##### RECORD EXCERPTS

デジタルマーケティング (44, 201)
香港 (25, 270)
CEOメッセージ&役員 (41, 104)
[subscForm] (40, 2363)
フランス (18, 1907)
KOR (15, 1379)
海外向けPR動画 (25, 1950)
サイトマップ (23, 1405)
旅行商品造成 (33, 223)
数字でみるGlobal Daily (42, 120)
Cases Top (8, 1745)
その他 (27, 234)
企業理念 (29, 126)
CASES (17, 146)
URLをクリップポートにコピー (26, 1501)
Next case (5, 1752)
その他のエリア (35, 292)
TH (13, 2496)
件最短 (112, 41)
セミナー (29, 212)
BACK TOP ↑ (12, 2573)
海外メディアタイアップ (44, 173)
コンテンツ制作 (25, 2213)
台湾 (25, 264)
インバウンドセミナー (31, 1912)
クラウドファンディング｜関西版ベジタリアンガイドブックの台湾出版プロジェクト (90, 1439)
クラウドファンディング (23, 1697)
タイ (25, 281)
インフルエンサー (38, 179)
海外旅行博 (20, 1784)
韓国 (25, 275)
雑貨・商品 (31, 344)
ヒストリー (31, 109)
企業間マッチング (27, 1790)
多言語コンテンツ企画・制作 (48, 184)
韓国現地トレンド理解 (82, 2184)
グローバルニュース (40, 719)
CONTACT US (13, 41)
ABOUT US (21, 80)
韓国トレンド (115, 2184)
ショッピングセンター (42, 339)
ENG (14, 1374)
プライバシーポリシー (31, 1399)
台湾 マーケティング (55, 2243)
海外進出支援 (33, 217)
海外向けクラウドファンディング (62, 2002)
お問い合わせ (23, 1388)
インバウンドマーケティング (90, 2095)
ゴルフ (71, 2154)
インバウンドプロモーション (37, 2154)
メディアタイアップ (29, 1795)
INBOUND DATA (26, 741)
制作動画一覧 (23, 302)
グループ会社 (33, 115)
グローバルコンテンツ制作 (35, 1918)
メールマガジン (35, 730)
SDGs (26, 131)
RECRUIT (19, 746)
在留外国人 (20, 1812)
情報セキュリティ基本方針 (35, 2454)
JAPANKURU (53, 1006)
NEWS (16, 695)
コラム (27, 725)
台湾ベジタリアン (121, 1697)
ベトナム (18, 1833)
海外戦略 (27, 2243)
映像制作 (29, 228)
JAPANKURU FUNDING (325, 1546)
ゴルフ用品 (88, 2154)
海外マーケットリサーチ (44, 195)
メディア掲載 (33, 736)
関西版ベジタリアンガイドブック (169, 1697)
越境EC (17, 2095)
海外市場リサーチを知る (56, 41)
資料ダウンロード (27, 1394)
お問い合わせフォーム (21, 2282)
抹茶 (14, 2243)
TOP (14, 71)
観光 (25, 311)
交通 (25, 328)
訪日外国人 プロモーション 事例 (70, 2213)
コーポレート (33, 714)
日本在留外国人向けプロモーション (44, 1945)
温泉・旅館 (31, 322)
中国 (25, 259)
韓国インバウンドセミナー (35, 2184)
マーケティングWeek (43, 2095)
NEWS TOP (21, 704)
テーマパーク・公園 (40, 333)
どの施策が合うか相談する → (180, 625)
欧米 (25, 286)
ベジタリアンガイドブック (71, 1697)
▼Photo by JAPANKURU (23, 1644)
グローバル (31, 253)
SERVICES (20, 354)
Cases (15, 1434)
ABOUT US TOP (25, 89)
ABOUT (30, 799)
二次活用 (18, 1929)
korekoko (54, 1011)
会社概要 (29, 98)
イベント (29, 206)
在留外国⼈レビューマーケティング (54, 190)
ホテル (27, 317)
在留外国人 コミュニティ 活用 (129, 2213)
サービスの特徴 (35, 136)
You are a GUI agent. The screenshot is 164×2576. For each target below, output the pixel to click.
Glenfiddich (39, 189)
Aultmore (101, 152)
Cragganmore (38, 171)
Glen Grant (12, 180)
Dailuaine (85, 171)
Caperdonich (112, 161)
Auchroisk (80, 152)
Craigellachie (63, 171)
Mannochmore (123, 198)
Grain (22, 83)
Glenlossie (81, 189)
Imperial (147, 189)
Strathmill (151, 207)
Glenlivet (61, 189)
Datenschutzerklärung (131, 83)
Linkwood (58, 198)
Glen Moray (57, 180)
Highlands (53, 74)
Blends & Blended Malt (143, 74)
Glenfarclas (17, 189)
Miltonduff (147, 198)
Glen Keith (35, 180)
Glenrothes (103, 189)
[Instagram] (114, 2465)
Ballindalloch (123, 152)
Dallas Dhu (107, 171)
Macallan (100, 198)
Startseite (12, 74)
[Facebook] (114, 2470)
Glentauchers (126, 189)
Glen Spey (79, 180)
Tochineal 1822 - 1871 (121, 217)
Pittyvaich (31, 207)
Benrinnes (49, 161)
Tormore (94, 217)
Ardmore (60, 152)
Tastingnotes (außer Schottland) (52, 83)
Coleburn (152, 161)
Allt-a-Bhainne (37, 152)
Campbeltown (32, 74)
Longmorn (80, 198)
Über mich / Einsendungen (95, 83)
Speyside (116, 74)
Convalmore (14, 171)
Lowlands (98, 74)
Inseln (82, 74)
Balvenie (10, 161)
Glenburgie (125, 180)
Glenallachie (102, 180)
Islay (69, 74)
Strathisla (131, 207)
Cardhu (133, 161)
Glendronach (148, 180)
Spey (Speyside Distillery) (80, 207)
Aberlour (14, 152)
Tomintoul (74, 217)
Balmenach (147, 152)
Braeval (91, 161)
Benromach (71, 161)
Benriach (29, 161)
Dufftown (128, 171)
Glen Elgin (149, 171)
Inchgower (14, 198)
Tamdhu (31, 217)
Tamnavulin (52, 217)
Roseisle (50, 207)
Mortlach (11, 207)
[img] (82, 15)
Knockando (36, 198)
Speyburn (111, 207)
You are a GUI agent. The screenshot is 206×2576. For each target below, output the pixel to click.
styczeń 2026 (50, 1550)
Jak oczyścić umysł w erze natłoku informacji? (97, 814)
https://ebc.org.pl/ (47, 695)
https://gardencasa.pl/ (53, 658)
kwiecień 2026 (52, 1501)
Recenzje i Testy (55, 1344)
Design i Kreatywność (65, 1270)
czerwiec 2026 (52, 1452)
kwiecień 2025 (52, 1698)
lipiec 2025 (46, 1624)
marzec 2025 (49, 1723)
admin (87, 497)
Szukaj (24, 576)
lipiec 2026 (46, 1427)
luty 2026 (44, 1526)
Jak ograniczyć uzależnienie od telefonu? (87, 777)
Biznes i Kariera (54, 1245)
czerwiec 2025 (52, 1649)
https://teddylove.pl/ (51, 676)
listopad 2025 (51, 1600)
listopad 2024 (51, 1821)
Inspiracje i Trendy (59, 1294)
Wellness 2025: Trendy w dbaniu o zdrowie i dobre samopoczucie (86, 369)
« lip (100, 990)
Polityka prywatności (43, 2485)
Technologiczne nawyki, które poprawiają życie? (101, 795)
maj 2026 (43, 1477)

##########

Please return only the lines above, starting at the line that has "Mortlach (11, 207)" and ending at the line that has "https://gardencasa.pl/ (53, 658)", keeping both and leaving each one unchanged.

▶ [EXERCISE RESULT]:
Mortlach (11, 207)
[img] (82, 15)
Knockando (36, 198)
Speyburn (111, 207)
You are a GUI agent. The screenshot is 206×2576. For each target below, output the pixel to click.
styczeń 2026 (50, 1550)
Jak oczyścić umysł w erze natłoku informacji? (97, 814)
https://ebc.org.pl/ (47, 695)
https://gardencasa.pl/ (53, 658)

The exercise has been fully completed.